莫瑩瑩見了豆方圓,頓時有種極其不祥的預感。
豆方圓心急如焚,道:“莫校尉,黑子他們方才在澡堂沐浴之時,和甲字營的兵打起來了!如今人全部都被抓了,送到了羅將軍麵前,您快去看看吧!”
莫瑩瑩一聽,不假思索地奔向了主帳。
城郊守備軍的主帳之中,燈火通明。
待莫瑩瑩一步跨入主帳,隻見羅朔鐵青著臉,坐在主位之上。
胡校尉和黃校尉,坐於他的下方,一左一右,麵色各異。
甲字營的劉康、王五等人站在一旁,而黑子、單洪洪和魯四等人,卻被五花大綁,押著跪了下來。
莫瑩瑩掃了他們一眼,三人頓時低了頭,不敢看她。
莫瑩瑩走到羅朔麵前,拱手抱拳:“將軍。”
羅朔幽幽看了莫瑩瑩一眼,似笑非笑道:“莫校尉來了?正好,看看你帶出來的好兵!在澡堂裡毆打同僚,想置人於死地,當真是吃了熊心豹子膽!”

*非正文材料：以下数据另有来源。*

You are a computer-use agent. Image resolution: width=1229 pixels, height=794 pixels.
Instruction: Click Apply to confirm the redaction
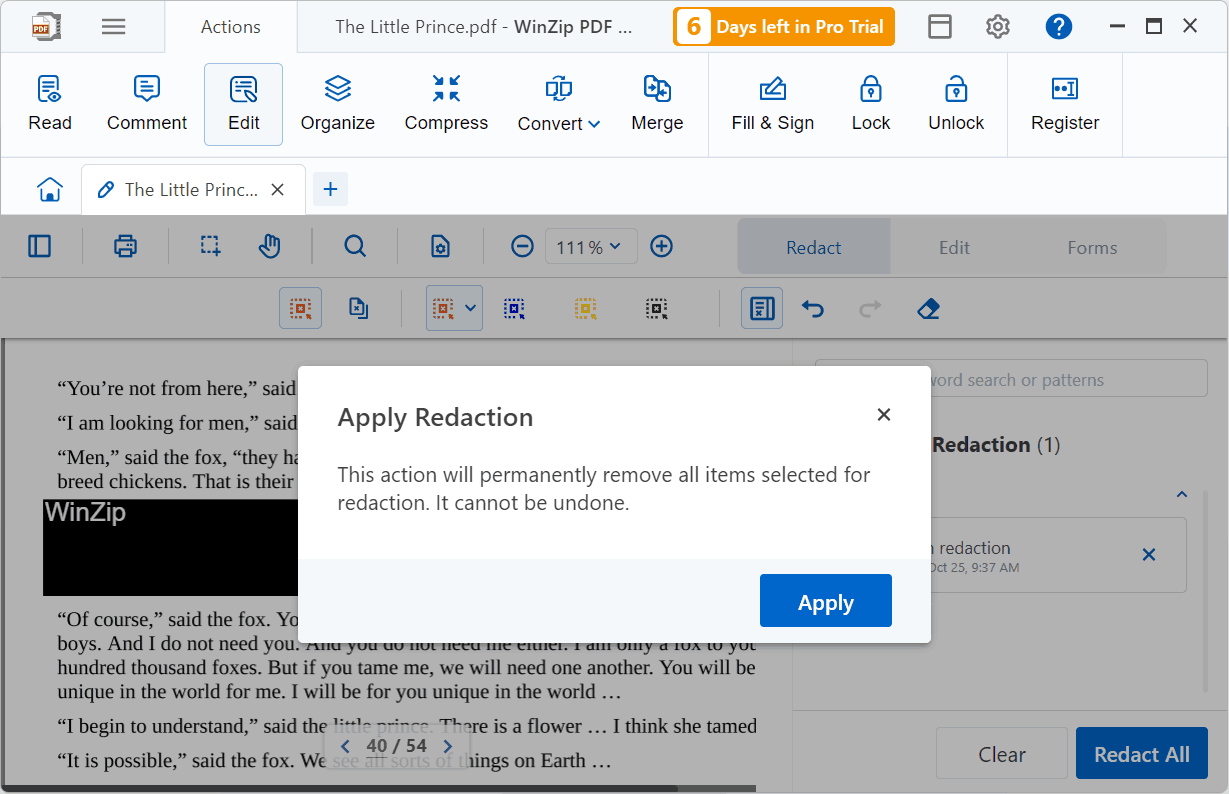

莫瑩瑩秀眉微蹙,低頭看向三人,問道:“這到底是怎麼回事?”
劉康連忙搶著答道:“莫校尉!小人們本來都在澡堂裡泡澡,可丁字營的黑子,卻莫名其妙地對我們動起手來!”說罷,他還指了指自己臉上的淤青,道:“莫校尉您看,這都是他打出來的傷!”
劉康話音未落,黑子便啐了一口:“你放屁!”
羅朔頓時不悅:“不得失儀!”
莫瑩瑩低頭看了一眼黑子,這才發現,他臉上的傷比劉康還嚴重。
莫瑩瑩見黑子一臉鬱悶,便對魯四道:“你來說。”
魯四斂了斂神,開口道:“莫校尉,小人們原本也在澡堂裡洗澡,但好端端的,那劉康便出言不遜,對我們丁字營冷嘲熱諷,極儘侮辱,黑子是氣不過,才動手的!”
劉康立即接話道:“對!就是他們先動手的!”
羅朔聽了,冷哼一聲,道:“看來,確實是丁字營的人先動手的。”
說罷,他看向莫瑩瑩,徐徐開口:“國有國法,家有家規,軍中有律,打架鬥毆著,杖責三十。丁字營的士兵毆打同僚,按律當罰,來人——”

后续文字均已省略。